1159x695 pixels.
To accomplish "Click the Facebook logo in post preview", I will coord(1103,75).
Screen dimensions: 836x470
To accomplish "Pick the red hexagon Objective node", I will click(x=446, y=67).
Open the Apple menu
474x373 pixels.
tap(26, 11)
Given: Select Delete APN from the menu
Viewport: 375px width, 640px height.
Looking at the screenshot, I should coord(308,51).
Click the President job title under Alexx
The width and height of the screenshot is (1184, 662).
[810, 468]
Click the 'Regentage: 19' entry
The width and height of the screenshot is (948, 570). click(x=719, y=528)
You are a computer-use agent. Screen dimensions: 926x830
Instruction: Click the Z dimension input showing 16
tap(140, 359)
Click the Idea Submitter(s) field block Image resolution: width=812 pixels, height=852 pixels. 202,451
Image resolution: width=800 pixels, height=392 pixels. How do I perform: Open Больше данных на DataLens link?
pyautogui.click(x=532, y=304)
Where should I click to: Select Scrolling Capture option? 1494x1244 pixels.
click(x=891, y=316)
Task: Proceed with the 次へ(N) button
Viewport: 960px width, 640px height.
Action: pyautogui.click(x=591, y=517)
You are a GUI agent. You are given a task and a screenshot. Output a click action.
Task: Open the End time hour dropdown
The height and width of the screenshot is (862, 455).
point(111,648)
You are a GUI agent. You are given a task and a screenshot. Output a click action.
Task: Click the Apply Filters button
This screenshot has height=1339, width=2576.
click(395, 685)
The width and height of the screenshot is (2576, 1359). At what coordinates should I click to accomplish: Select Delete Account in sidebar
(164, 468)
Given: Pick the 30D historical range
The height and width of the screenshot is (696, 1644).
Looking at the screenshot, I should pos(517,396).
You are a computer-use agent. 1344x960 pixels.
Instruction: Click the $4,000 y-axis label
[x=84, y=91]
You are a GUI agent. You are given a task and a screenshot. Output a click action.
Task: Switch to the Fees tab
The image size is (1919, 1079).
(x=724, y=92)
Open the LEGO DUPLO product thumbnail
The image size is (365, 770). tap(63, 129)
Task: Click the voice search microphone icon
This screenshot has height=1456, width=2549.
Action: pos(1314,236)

Your objective
Please copy every item above word for word, leaving nothing out and changing nothing.

Answer below
1159x695 pixels.
To accomplish "Click the Facebook logo in post preview", I will coord(1103,75).
Screen dimensions: 836x470
To accomplish "Pick the red hexagon Objective node", I will click(x=446, y=67).
Open the Apple menu
474x373 pixels.
tap(26, 11)
Given: Select Delete APN from the menu
Viewport: 375px width, 640px height.
Looking at the screenshot, I should coord(308,51).
Click the President job title under Alexx
The width and height of the screenshot is (1184, 662).
[810, 468]
Click the 'Regentage: 19' entry
The width and height of the screenshot is (948, 570). click(x=719, y=528)
You are a computer-use agent. Screen dimensions: 926x830
Instruction: Click the Z dimension input showing 16
tap(140, 359)
Click the Idea Submitter(s) field block Image resolution: width=812 pixels, height=852 pixels. 202,451
Image resolution: width=800 pixels, height=392 pixels. How do I perform: Open Больше данных на DataLens link?
pyautogui.click(x=532, y=304)
Where should I click to: Select Scrolling Capture option? 1494x1244 pixels.
click(x=891, y=316)
Task: Proceed with the 次へ(N) button
Viewport: 960px width, 640px height.
Action: pyautogui.click(x=591, y=517)
You are a GUI agent. You are given a task and a screenshot. Output a click action.
Task: Open the End time hour dropdown
The height and width of the screenshot is (862, 455).
point(111,648)
You are a GUI agent. You are given a task and a screenshot. Output a click action.
Task: Click the Apply Filters button
This screenshot has height=1339, width=2576.
click(395, 685)
The width and height of the screenshot is (2576, 1359). At what coordinates should I click to accomplish: Select Delete Account in sidebar
(164, 468)
Given: Pick the 30D historical range
The height and width of the screenshot is (696, 1644).
Looking at the screenshot, I should pos(517,396).
You are a computer-use agent. 1344x960 pixels.
Instruction: Click the $4,000 y-axis label
[x=84, y=91]
You are a GUI agent. You are given a task and a screenshot. Output a click action.
Task: Switch to the Fees tab
The image size is (1919, 1079).
(x=724, y=92)
Open the LEGO DUPLO product thumbnail
The image size is (365, 770). tap(63, 129)
Task: Click the voice search microphone icon
This screenshot has height=1456, width=2549.
Action: pos(1314,236)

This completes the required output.